Вот уже несколько недель эта проблема, словно зубная боль, не давала ему покоя. Реми стала необычайно замкнутой. Именно так – замкнутой. Она и раньше, бывало, уходила в себя, и ничто не могло ее вывести из этого состояния – ни щедрые подарки, ни развлечения, ни секс. Но подобные приступы обычно продолжались недолго. За исключением этого недостатка, во всем остальном она была идеальной – насколько может быть идеальной женщина.
Но на этот раз период уныния затянулся дольше, чем обычно, и был намного глубже. Ее глаза стали непроницаемы. Когда она смеялась, что теперь бывало довольно редко, смех казался вымученным. Теперь Реми слушала его рассеянно, а когда отвечала, казалось, думала о чем-то другом.
Даже в постели он не мог до нее достучаться, как бы ни действовал – нежно или грубо. Она ему никогда не отказывала, но ее поведение в лучшем случае можно было назвать пассивным.
Налицо имелись все признаки того, что у женщины появился любовник на стороне, но теоретически это было абсолютно невозможно. Даже если бы она встретила другого мужчину, что опять-таки представлялось совершенно невероятным, она не смогла бы бегать на свидания без ведома Пинки. Он знал, как она проводит каждую минуту в его отсутствие.
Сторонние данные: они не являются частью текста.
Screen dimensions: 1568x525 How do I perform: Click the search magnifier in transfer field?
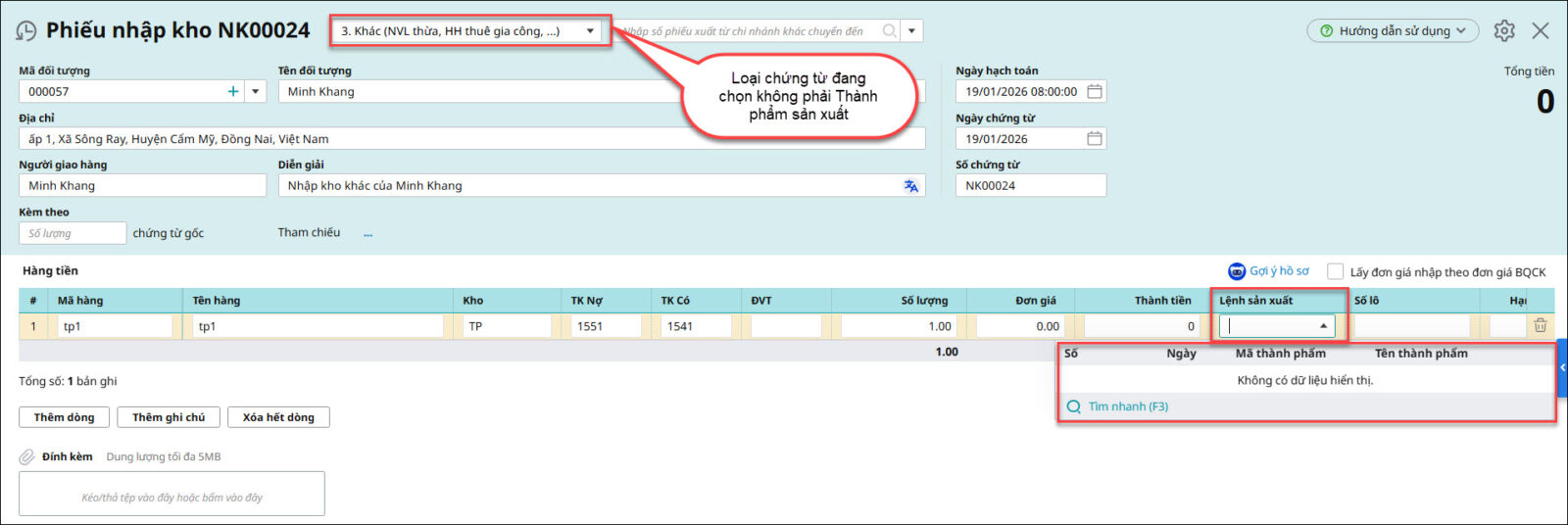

Эррол тоже вряд ли мог переметнуться. Этот парень слишком боится Пинки. Но, даже если предположить, что Реми подкупила телохранителя или перетянула его на свою сторону, все равно кто-нибудь из обширного круга осведомителей непременно донес бы Пинки. Он уже расспросил домашнюю прислугу обо всех телефонных звонках. Реми перезванивалась только с Фларрой. И все. Никто не наносил ей визиты. Она не получала писем.
Значит, интрижка исключается.
Тогда что, черт побери, происходит? У нее есть все, чего только может желать женщина. Хотя, сказал себе Пинки, у нее на этот счет может иметься собственное мнение.
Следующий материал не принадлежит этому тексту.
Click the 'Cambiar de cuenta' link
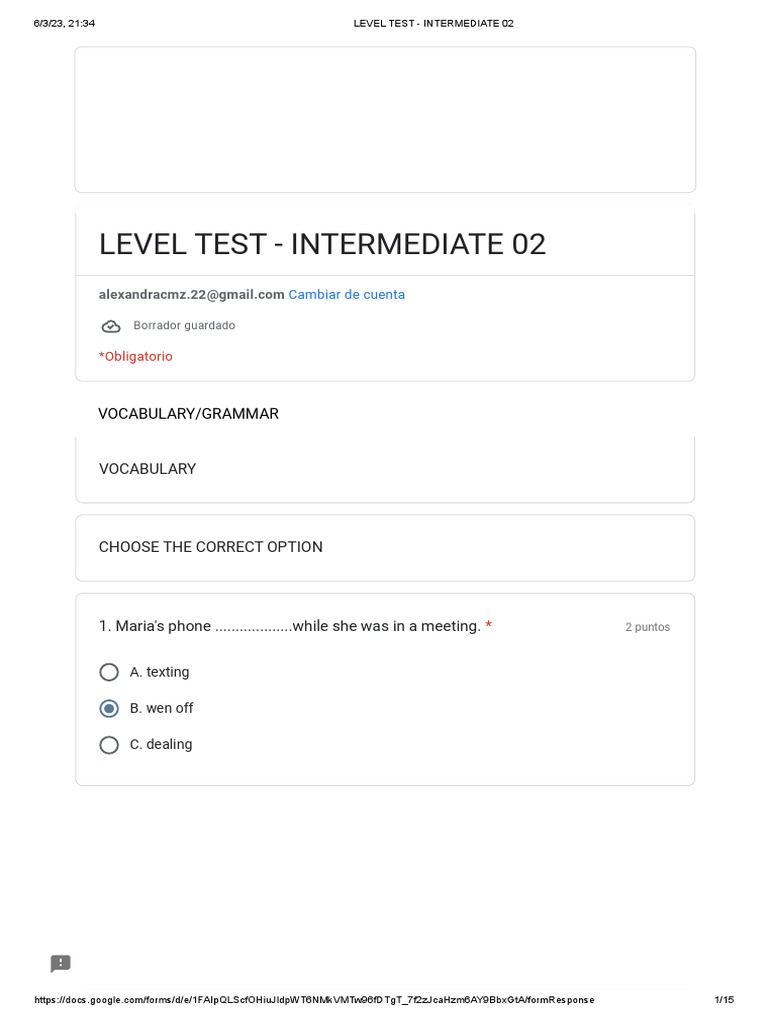Viewport: 768px width, 1024px height. pos(346,294)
После их женитьбы он велел Реми выбросить из головы все мысли о дальнейшей учебе. Реми надулась. А через какое-то время поступила на заочные курсы и стала читать все книги подряд. Он потакал ее жажде знаний, пока ему это не надоело, и тогда поставил твердое условие: она будет читать свои чертовы книги только в те часы, когда его не бывает дома.
Через несколько лет она вдруг загорелась идеей устроиться на работу, хотя бы на почасовую. Этот каприз был подавлен в зародыше.
Так, может, нынешнее настроение – просто новая женская дурь и ее надо перетерпеть? А вдруг здесь что-нибудь серьезное? Пинки решительно достал карточку с телефонным номером и поднял трубку.
– Доктора Карут, пожалуйста.
Он назвал себя, и его соединили с гинекологом Реми.
– Здравствуйте, мистер Дюваль.
Эта гадина поздоровалась так сурово, словно он был ее злейшим врагом. От врачей, с которыми он играл в гольф, Пинки знал, что она – жуткая стерва, бич всей больницы. Доктор Карут была одной из тех женщин, которые словно нарочно ведут себя заносчиво, особенно с мужчинами.
Пинки ее терпеть не мог и знал, что она отвечает ему взаимностью. Но он выбрал именно доктора Карут в качестве гинеколога для Реми, ибо не мог даже помыслить о том, что посторонний мужчина будет осматривать его жену.
– Вы звоните по просьбе миссис Дюваль? – неприязненно поинтересовалась врач. – Надеюсь, ничего страшного?